Observability for multi-tenant deployments

If your RAG pipeline serves multiple tenants, you need per-tenant metric breakdowns. Aggregate metrics can hide tenant-specific problems. If one large tenant is performing well and nine small tenants are degraded, the aggregate metrics will look acceptable while 90% of your tenants are having a poor experience.

Track every core metric at both the aggregate and per-tenant level. Alert on per-tenant deviations as well as aggregate deviations. And provide tenant-specific dashboard views so that customer success teams can monitor the health of specific accounts without requiring engineering support.

Per-tenant observability also feeds into capacity planning. Understanding which tenants generate the most retrieval volume, the most memory operations, and the most complex queries helps you make informed decisions about resource allocation and pricing tier design. For a deeper discussion of multi-tenant architecture considerations, see our post on multi-tenant RAG access control and governance.

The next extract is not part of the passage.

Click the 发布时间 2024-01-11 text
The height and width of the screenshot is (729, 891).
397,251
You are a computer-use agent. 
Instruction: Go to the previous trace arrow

The operational maturity curve

Not every team needs every metric from day one. RAG observability maturity typically progresses through three stages:

Stage 1 - Infrastructure basics: Latency percentiles, error rates, throughput, and resource utilization. This is table stakes. If you are not here yet, start here.
Stage 2 - Retrieval quality: Similarity score distributions, "no results" rates, memory operation patterns, entity growth rates. This is where most teams start catching quality issues before users report them.
Stage 3 - Outcome correlation: Linking retrieval metrics to user feedback, building composite health scores, implementing anomaly-based alerting, and closing the feedback loop between production metrics and offline evaluation. This is where observability becomes a competitive advantage.

The Google SRE handbook on monitoring distributed systems provides an excellent framework for thinking about monitoring maturity. The principles of focusing on symptoms over causes, and using alerting for conditions that require human action, apply directly to RAG observability.

How TypeGraph approaches RAG observability

TypeGraph provides built-in observability that covers all three maturity stages out of the box. Every retrieval query, memory operation, and agent run is instrumented with both infrastructure metrics (latency, throughput, error rates) and retrieval quality metrics (similarity score distributions, "no results" rates, memory operation patterns). The dashboard surfaces a composite health score with drill-down views for each metric, and per-tenant breakdowns are available for multi-tenant deployments. Alerting thresholds are configurable and support both static and anomaly-based detection.

Running a RAG pipeline in production without retrieval quality observability is like driving at night with your headlights off. You might get away with it for a while, but when something goes wrong - and it will - you will not see it coming until it is too late.